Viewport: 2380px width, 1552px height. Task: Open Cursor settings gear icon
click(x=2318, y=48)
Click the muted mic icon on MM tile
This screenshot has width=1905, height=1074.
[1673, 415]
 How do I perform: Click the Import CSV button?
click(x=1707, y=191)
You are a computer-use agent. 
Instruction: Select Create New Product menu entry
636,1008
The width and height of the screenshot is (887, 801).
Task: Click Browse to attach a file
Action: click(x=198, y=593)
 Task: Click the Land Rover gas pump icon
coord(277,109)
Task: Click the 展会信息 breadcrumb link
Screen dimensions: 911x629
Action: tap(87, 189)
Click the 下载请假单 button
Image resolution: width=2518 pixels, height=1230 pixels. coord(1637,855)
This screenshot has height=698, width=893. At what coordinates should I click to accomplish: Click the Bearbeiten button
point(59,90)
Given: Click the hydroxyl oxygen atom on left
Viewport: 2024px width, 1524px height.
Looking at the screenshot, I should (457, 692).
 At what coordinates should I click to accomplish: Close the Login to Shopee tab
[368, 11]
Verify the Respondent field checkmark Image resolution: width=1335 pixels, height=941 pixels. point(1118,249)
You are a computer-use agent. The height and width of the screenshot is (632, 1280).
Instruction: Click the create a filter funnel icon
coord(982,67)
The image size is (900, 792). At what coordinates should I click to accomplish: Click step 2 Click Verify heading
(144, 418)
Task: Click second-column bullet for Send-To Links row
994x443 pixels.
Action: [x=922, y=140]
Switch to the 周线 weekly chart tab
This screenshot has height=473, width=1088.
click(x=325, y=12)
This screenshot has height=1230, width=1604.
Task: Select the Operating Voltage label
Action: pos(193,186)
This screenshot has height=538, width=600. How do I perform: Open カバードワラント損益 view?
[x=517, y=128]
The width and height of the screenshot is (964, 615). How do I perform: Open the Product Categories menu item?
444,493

☆ ☆ ☆ ☆

## What is expected
Reproduce all of the material above, swapping "Import CSV" for "Import XLSX" and leaving everything else untouched.

## Written answer
Viewport: 2380px width, 1552px height. Task: Open Cursor settings gear icon
click(x=2318, y=48)
Click the muted mic icon on MM tile
This screenshot has width=1905, height=1074.
[1673, 415]
 How do I perform: Click the Import XLSX button?
click(x=1707, y=191)
You are a computer-use agent. 
Instruction: Select Create New Product menu entry
636,1008
The width and height of the screenshot is (887, 801).
Task: Click Browse to attach a file
Action: click(x=198, y=593)
 Task: Click the Land Rover gas pump icon
coord(277,109)
Task: Click the 展会信息 breadcrumb link
Screen dimensions: 911x629
Action: tap(87, 189)
Click the 下载请假单 button
Image resolution: width=2518 pixels, height=1230 pixels. coord(1637,855)
This screenshot has height=698, width=893. At what coordinates should I click to accomplish: Click the Bearbeiten button
point(59,90)
Given: Click the hydroxyl oxygen atom on left
Viewport: 2024px width, 1524px height.
Looking at the screenshot, I should (457, 692).
 At what coordinates should I click to accomplish: Close the Login to Shopee tab
[368, 11]
Verify the Respondent field checkmark Image resolution: width=1335 pixels, height=941 pixels. point(1118,249)
You are a computer-use agent. The height and width of the screenshot is (632, 1280).
Instruction: Click the create a filter funnel icon
coord(982,67)
The image size is (900, 792). At what coordinates should I click to accomplish: Click step 2 Click Verify heading
(144, 418)
Task: Click second-column bullet for Send-To Links row
994x443 pixels.
Action: [x=922, y=140]
Switch to the 周线 weekly chart tab
This screenshot has height=473, width=1088.
click(x=325, y=12)
This screenshot has height=1230, width=1604.
Task: Select the Operating Voltage label
Action: pos(193,186)
This screenshot has height=538, width=600. How do I perform: Open カバードワラント損益 view?
[x=517, y=128]
The width and height of the screenshot is (964, 615). How do I perform: Open the Product Categories menu item?
444,493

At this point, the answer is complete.